A well-constructed plot can be more effective than a table in communicating key points of what authors seem to communicate about their data. This is especially true for showing comparisons or trends.
Below we demonstrate how to take information from a table and depict it in a plot using ggplot2.
The example is from Bergin, A. E. (1991). Values and religious issues in psychotherapy and mental health. American Psychologist, 46(4), 394-403. We used Table 2, Religious Preferences of Professional Groups Versus The Public At Large.
We started by putting the data from Table 2 into a .csv file in Excel. We then uploaded the data into R and named the dataset “Spirituality”.
Spirituality <- read.csv("~/Desktop/Percent_Professionals.csv")
We viewed the data using the head() and tail() functions to make sure it looked like we wanted it to.
head(Spirituality)
## Religion Prof Percent
## 1 Protestant MFT 49
## 2 Jewish MFT 12
## 3 Catholic MFT 14
## 4 Nonreligious MFT 15
## 5 Other MFT 9
## 6 Protestant SW 40
tail(Spirituality)
## Religion Prof Percent
## 25 Other Total 8
## 26 Protestant General 57
## 27 Jewish General 2
## 28 Catholic General 2
## 29 Nonreligious General 9
## 30 Other General 4
And we created factors to re-order the variables so they matched the order in Table 2.

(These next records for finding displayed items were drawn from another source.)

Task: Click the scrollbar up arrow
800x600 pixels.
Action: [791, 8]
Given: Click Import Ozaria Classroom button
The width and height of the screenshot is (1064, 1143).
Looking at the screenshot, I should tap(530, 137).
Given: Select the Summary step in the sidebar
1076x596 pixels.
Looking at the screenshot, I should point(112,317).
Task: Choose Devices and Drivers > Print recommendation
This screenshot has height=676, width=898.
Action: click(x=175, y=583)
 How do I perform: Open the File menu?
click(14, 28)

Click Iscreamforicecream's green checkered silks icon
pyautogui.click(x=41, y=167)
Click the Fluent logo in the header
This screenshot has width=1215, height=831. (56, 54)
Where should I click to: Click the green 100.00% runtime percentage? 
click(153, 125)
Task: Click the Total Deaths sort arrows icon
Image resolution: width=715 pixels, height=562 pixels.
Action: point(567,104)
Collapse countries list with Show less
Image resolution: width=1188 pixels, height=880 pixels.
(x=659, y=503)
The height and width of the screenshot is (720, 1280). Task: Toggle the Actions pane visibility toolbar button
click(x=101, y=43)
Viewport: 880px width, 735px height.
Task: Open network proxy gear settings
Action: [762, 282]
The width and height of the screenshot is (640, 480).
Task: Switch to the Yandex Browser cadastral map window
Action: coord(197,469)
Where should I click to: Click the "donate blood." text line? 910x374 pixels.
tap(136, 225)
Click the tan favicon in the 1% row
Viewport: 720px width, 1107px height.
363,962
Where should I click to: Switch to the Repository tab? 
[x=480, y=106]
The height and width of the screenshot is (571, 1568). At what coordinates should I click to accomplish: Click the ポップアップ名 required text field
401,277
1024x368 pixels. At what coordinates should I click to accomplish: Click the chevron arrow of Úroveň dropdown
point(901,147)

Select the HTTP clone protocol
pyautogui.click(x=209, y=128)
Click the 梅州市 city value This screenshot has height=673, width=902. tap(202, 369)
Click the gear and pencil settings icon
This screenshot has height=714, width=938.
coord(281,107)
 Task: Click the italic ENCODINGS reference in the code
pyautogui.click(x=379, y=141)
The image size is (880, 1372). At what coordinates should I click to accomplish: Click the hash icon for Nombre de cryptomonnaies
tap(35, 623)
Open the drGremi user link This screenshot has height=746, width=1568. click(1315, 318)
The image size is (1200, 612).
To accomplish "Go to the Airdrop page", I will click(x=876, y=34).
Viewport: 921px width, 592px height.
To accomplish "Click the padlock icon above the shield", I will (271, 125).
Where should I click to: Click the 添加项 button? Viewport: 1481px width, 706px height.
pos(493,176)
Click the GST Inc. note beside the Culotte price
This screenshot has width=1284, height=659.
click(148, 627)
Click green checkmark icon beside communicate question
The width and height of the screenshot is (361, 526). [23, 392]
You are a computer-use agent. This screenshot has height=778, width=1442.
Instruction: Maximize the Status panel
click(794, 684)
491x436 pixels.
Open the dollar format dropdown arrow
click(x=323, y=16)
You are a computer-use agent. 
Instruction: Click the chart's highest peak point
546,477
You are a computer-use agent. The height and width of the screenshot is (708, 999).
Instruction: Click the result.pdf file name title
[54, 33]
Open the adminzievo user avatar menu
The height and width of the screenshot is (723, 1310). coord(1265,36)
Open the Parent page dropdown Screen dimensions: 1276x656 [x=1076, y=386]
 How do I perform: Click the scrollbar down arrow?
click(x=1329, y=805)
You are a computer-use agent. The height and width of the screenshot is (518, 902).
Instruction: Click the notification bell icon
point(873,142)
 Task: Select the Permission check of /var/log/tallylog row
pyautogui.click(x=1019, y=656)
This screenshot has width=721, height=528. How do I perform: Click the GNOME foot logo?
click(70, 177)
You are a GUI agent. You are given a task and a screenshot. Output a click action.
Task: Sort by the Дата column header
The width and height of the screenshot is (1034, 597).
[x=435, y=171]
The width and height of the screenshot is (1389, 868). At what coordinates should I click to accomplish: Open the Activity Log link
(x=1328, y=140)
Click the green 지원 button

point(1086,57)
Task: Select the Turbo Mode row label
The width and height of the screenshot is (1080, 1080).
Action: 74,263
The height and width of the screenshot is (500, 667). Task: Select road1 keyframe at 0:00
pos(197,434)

Spirituality$Prof2 <- factor(Spirituality$Prof, c("MFT", "SW", "Psychiatrist",
"Psychologist", "Total", "General"))
Spirituality$Religion2 <- factor(Spirituality$Religion, c("Protestant", "Jewish",
"Catholic", "Nonreligious", "Other"))
We opened the packages ggplot2 and RColorBrewer. (If you haven't installed these packages before, you'll need to do that first.)
library(ggplot2)
library("RColorBrewer")
And now to the fun part! We used the code below to plot the Spirituality data. You will see that we used geom_point and geom_line to specify the type of plot we wanted (i.e., a scatterplot with lines connecting each point).
We did the following:
## Make Plot
ggplot(data = Spirituality, aes(x = Spirituality$Prof2, y = Percent, color = Spirituality$Religion2)) +
geom_point(size = 3) + geom_line(aes(group = Spirituality$Religion2), names.arg = (c)) +
theme_bw(14) + theme(axis.text.x = element_text(angle = -45, hjust = 0)) +
labs(x = "Mental Health Professionals vs. General Population", color = "Religious Preference") +
scale_color_brewer(palette = "Set1")
We hope this was helpful for all of you. Happy plotting and good luck!